Behind my desk, not very much of my day is spent working, pretty much every week.
Despite what my rather overambitious colleague may think, we’re far from overworked. I was quite happy at first I have a job that pays more than other jobs while demanding less, but I’m getting quite bored now.
I’ve worked here while a student, then as a temp and now full time, seems like I’ve working less and getting paid more as I go along
When I first started at my current job, I worked pretty much the entire 7.5 hours. There was a lot of backed up data that needed to get entered and the office was a mess. I had very few breaks from data-entering and office-straightening. But then, one day about a month ago, that all changed. I was getting almost no work, maybe an hour a day. And it’s been like that for a month, except for a few days when I had to run around and get stuff from the lab. It gets a little boring, and I feel so helpless when other people are working and I’m not, but I don’t have the training yet to do what they’re doing, so I can’t help them with it. (Conversely, my work on my second novel has shot way up–I’ve added 5000 words to it this week alone. Thank god they let me work on it at work, unlike my last job where if you ran out of work you had to stare into space because they wouldn’t even let you take books or notebooks into the office.) Hell, I didn’t even go in today, and I’m not going in all of next week, because there’s nothing for me to do. I’m still getting paid too.
I feel kind of guilty about it. Every other job I’ve had has been nonstop, though. And this is also the first job I’ve had with Internet access. So maybe I’m due.
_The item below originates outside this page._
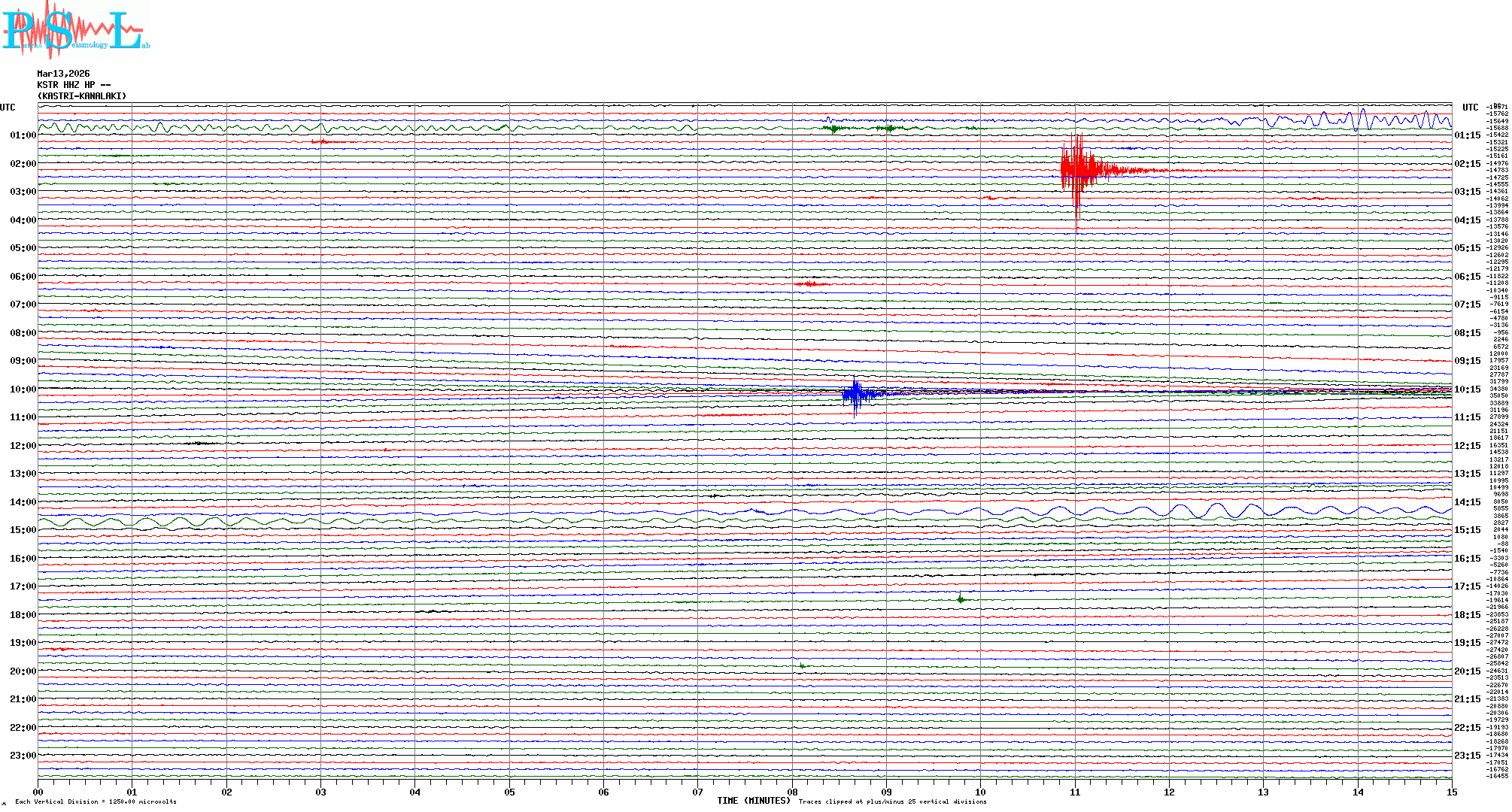Click the large red earthquake burst near minute 11
The width and height of the screenshot is (1512, 812).
click(1077, 171)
I have days (today is a classic example) where I have not one task that requires my attention and I will probably actually only work half an hour at most today. My boss is working from home today (in view of the truly dreadful weather and the Sabbath which requires him to be home by about 3:30 today anyway), all my ongoing tasks are either complete or stalled out in a fashion I have no control over (primarily waiting for others to get back to me), and my desk is blessedly clear of things for me to attend to.
I also have days when I get in to find a pile of work on my desk and leave a pile of similar dimension (if totally different composition) for the lady who takes over for me at the end of my day (5:15), without a moment of downtime to be had.
But then I work as a legal assistant for a senior tax attorney at a very large corporate law firm, and my workload is directly dictated by the whim and fancy of my boss and only my boss. Part of what I get paid for is to be ready in case my boss needs me - sometimes he doesn’t. Sometimes I get ahead of him - finish tasks faster than he gets to the point where he needs me to shift to something else. I also take care of a lot of things that he absolutely needs to have done, but has no idea how to go about doing himself (client billing, conflicts checking, scheduling, pestering first-year associates to get their damn research done, etc.) and have vastly better computer skills than he does (so when he manages to break a document - or his computer - which happens an average of twice a month, I can fix it).
So really, the amount of time I spend at work but not actually working varies widely - and is built into my job description. The firm I work for knows full well that I’ll have moments when I’m not doing a damn thing but surfing the net and playing games. They don’t care. For every day like today, when I’ll spend 6.5 of my 7 hours of working time (why, yes, I do get a one-hour paid lunch) doing absolutely nothing, there are days when I run through 12 hours of work in 7 and spend my day putting out fires and keeping my boss from spreading his special brand of crazy. The bottom line is that in my particular position, as long as my boss is satisfied with my work, I could probably spend half my day every day on the clock pole-dancing with a Carmen Miranda hat and a donkey and nobody would care much.
Having some free time isn’t necessarily a bad thing. I’ve seen people enter a bunch of numbers into an Excel spreadsheet, total the numbers on a calculator, and then enter the total. There is no doubt they are hard workers; busy, busy, busy…. but are they really earning their pay? (They are too busy to take any time to really learn how to use the software.)
I think a little bit of ‘laziness’ is a good thing, if it triggers you to seek out more efficient ways of doing things. Being busy all the time, with no time to think and reflect is not a good thing. Especially in a white collar job, where it’s results that you are really being paid for, not effort.
The last office temp job I had I only worked, on average, about 50% of the time. Initially it was even less, but I started going around the department asking for extra projects to work on because I was so bored. Even with that, I still spent an awful lot of time figuring out ways to waste time. The worst part was that my cubicle was right next to the boss’s office, and was set up in a way so that everyone walking past me could see exactly what was on my computer screen – in other words, no net surfing for me. I spent a lot of the time reading the Microsoft Excel Instruction Book. I got a whole hour for lunch, and after a while I started to extend it a bit to see if anyone would notice. Nobody ever did. (When I left I was complimented by everyone for how hard working I was.) And for this I got paid time and a half what I make at my retail job, where I don’t even get a proper lunch break, but have to eat between serving customers.
When governments measure productivity, is this the kind of thing they’re measuring?
True, but that’s a big “if” in that first sentence. People spending hours surfing the web at work aren’t necessarily reflecting on their job or coming up with new, more efficient ways to do things.